Euthanasia Backers Discount Rom Houben, Man Who Spoke After False "Coma"

Bioethics   |   Steven Ertelt   |   Nov 25, 2009   |   9:00AM   |   WASHINGTON, DC

Euthanasia Backers Discount Rom Houben, Man Who Spoke After False "Coma"

by Steven Ertelt
LifeNews.com Editor
November 25
, 2009

Brussels, Belgium (LifeNews.com) — No sooner did Rom Houben make international headlines than skeptics and euthanasia advocates attempt to discredit the story of a man who says he was falsely tagged as being in a coma for 23 years. Houben has been embraced by those who say physicians are too quick to label patients as in a vegetative state.

As LifeNews.com noted, Houben shared his story this week of how he is now able to talk with the world now that a scientists retested him, found his brain to be functioning normally, and provided him with therapy allowing him to communicate.

However, euthanasia proponents are attempting to discredit the story.

The Huffington Post’s resident utilitarian bioethicist, Jacob Appel, contends that Houben can’t really be communicating and suggests a test to smoke out the supposed chicanery.

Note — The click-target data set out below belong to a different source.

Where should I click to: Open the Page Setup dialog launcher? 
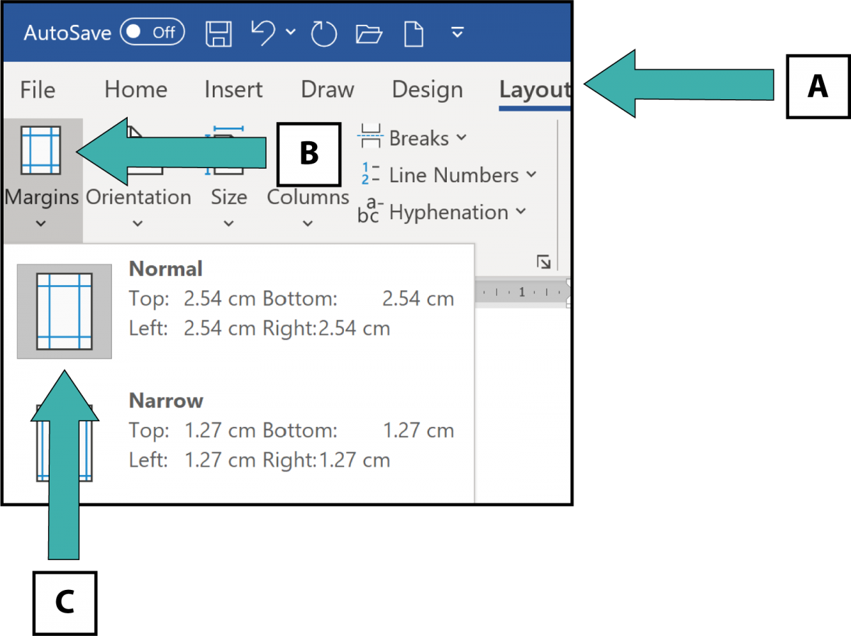[x=544, y=263]
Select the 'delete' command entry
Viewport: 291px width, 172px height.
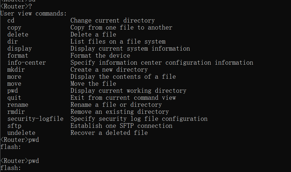[18, 35]
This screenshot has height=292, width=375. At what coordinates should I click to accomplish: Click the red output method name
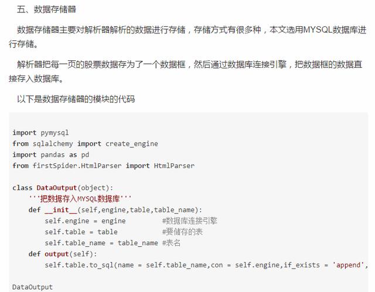pyautogui.click(x=56, y=254)
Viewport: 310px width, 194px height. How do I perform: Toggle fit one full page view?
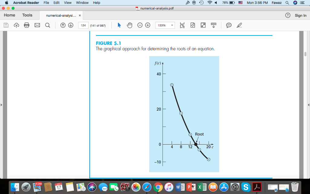(x=193, y=25)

"I confess that I am still highly suspicious of the details of this alleged medical miracle–and particularly of the messages that Houben purportedly types with the help of his aide," he writes.

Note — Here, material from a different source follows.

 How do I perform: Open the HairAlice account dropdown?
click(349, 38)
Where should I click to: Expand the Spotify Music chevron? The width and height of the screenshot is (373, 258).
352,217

He wants to know whether "his story is authentic, a matter of wishful thinking, or even a cruel and manipulative hoax" and, until that time, "the media and the public should retain a healthy skepticism."

Apparently, that has been done.

The Associated Press indicates the team of British neurological expert Dr. Steven Laureys showed Houben an object while his aide was not present and he was able to write it down correctly.

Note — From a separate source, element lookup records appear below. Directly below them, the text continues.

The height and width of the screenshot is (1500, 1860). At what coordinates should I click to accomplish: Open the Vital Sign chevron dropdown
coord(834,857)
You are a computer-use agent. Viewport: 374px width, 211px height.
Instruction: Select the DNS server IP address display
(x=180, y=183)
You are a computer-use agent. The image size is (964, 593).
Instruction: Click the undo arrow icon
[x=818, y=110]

“So all that has been checked and confirmed, so we are sure it is him who is talking,” Prof. Audren Vandaudenhuyse, a colleague of Laureys, told AP.

Houben’s mother, Fina, told the AP her son has been communicating with him for three years.

“At first he had to push with his foot on a sort of computer mouse which only had a yes-no side,” she said in a telephone interview. “Slowly he got better and developed through a language computer and now communicates with this speech therapist holding his hand.”

Also, Dr. James Bernat of Dartmouth Medical School called Laureys “a very rigorous scientist and physician" who is "one of the world’s leaders” in the field of brain imaging in people with consciousness disorders.

American bioethicist Wesley J. Smith responded to the charges from the euthanasia backers and skeptics.

Although he believes skepticism is warranted in some cases, "there comes a time when skepticism becomes something else, an ideological tool to keep society from drawing ethical conclusions that the skeptic might oppose."

"I think we have reached that point in the Rom Houben case," he said and alleged that Appel "worries that the Houben good news might prevent similar patients from being dehydrated or euthanized."

"The Hougens case unquestionably gets in the way of the utilitarian agenda to rid us of burdensome cognitively and neurologically disabled people and/or to gain a license to use them as natural resources in organ harvesting or experimentation," he said.

"But Houben rehumanizes a subset of patients–the unconscious and those apparently so–who have been denigrated and marginalized for many years by the dehydration crowd. I think his story just might cause enough pause to keep us from writing these people off, and in the process, save some lives," he added.